**Amaç**
Aşağıdaki kuyumculuk terimleri sözlüğünde "Amyant: Altın veya" sözcükleriyle başlayıp "eden pozitif elektrot." sözcükleriyle biten bölümü, aradaki her şeyle birlikte, hiçbir değişiklik yapmadan yazıya geçiriniz.

**Verilen Metin**

▬▬▬▬▬▬

Ağartma: Altın, gümüş eşyaların sulandırılmış sülfürik asit (Zaç Yağı) içerisinde temizlenip oksitlerinden arındırılması.
Ajur: Altın veya gümüş levhâların üzerine yapılan motiflerde kıl testere ile lüzumsuz yerlerin boşaltılarak kafeslerin açılması işlemidir.
Akışkanlık: Erimiş alaşımın kalıba iyi akabilme ve kalıbın tam şeklini alabilme özelliğini gösteren karmaşık özellik. Genellikle, aşırı ısıyla ve oksitlenme olmadığında artar. Çok çeşitli deneysel döküm test parçaları tarafından değerlendirilir.
Alafranga: Mıhlamacılıkta altı açık çeşitli yuvalara taş takma tekniği.
Alaşım: Bir metalin en az bir başka metal ile homojen karışımıdır. Elde edilen malzeme yine metal karakterli olur. Alaşımlar, uygulamaların gerektirdiği fiziksel özelliklere sahip malzemeler üretilmesinde yaygın olarak kullanılır.
Alaturka: Mıhlama işlemelerinde, taşın foyalı kabara içine sıvama tekniği ile yerleştirilmesi.
Alman Gümüşü: Bakır, pirinç ve %20-25 oranında çinko alaşımı.
Amalgam: Metallerin cıva ile yaptığı alaşım.
Amyant: Altın veya gümüş objelerin üzerine konularak kaynak işlemlerinin yapıldığı yanmaz kâğıt.
Ana Metal: Yüzeyi üzerine kaplama,örtme vb. işlemler yapılan metal ya da alaşım.
Anot: Elektro kaplama, elektroformlama, elektroliz işleminde metal temin eden pozitif elektrot.
Astar: Külçe altın veya metal levhâlarının silindirde inceltilerek işlenmeye hazır hâle gelmiş hâli.
Aşırı Isı: Döküm sırasında akışkanlık kazanması için bir metalin ya da sıvılaşmış bir alaşımın erime noktasının üzerindeki ekstra sıcaklık marjıdır ve erimiş metalin vaktinden önce donmaksızın kalıbı doldurmasını mümkün kılar.

▬▬▬▬▬▬

**Kayıtlı Veriler**
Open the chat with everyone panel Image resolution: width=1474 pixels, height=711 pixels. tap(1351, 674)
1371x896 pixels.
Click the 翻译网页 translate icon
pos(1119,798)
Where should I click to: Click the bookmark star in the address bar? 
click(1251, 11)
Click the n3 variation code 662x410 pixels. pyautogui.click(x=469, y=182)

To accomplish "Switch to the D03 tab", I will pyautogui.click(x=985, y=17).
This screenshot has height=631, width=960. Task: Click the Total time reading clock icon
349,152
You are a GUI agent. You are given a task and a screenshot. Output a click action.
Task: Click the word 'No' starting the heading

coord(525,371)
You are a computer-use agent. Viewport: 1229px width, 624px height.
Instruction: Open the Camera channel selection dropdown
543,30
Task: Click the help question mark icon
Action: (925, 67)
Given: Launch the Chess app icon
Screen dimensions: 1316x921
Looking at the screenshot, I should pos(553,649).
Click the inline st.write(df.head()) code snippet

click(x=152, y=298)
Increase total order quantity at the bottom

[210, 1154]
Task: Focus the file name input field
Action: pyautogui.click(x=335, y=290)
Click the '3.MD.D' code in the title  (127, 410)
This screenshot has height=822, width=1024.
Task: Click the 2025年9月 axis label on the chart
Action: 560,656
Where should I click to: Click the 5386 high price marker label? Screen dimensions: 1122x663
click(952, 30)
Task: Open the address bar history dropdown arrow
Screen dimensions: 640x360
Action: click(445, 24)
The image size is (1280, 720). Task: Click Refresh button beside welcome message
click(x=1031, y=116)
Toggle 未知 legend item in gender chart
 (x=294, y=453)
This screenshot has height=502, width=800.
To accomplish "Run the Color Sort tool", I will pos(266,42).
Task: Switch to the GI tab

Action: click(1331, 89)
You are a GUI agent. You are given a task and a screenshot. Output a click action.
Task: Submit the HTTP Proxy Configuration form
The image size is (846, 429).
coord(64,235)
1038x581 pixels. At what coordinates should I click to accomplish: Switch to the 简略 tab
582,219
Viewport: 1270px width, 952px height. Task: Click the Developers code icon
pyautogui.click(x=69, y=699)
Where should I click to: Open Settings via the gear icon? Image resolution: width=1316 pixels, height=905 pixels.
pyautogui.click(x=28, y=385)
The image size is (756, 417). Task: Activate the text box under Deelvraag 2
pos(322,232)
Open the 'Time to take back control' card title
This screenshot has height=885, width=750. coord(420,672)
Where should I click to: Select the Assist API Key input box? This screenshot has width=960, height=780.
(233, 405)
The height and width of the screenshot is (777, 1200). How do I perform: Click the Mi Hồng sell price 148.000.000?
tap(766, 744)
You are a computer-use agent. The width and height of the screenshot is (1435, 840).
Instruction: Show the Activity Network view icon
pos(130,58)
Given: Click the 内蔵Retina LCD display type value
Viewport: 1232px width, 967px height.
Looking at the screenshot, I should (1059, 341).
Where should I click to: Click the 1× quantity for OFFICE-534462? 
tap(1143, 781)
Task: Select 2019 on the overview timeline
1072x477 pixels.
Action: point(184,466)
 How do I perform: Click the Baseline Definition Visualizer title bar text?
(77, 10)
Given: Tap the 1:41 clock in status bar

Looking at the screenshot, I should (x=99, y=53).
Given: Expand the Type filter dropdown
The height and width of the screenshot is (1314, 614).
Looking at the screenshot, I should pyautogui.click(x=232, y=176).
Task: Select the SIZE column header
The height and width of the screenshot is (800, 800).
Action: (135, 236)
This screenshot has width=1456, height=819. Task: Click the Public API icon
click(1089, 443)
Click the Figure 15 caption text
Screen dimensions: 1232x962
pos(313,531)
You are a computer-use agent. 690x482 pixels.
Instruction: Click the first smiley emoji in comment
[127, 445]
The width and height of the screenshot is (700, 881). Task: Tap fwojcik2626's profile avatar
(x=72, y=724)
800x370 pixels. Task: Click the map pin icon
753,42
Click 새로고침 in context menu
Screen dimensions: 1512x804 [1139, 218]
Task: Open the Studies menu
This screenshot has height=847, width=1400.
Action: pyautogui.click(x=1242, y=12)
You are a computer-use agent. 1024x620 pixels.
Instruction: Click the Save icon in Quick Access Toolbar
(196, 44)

▬▬▬▬▬▬

**Alıştırmanın Çözümü**
Amyant: Altın veya gümüş objelerin üzerine konularak kaynak işlemlerinin yapıldığı yanmaz kâğıt.
Ana Metal: Yüzeyi üzerine kaplama,örtme vb. işlemler yapılan metal ya da alaşım.
Anot: Elektro kaplama, elektroformlama, elektroliz işleminde metal temin eden pozitif elektrot.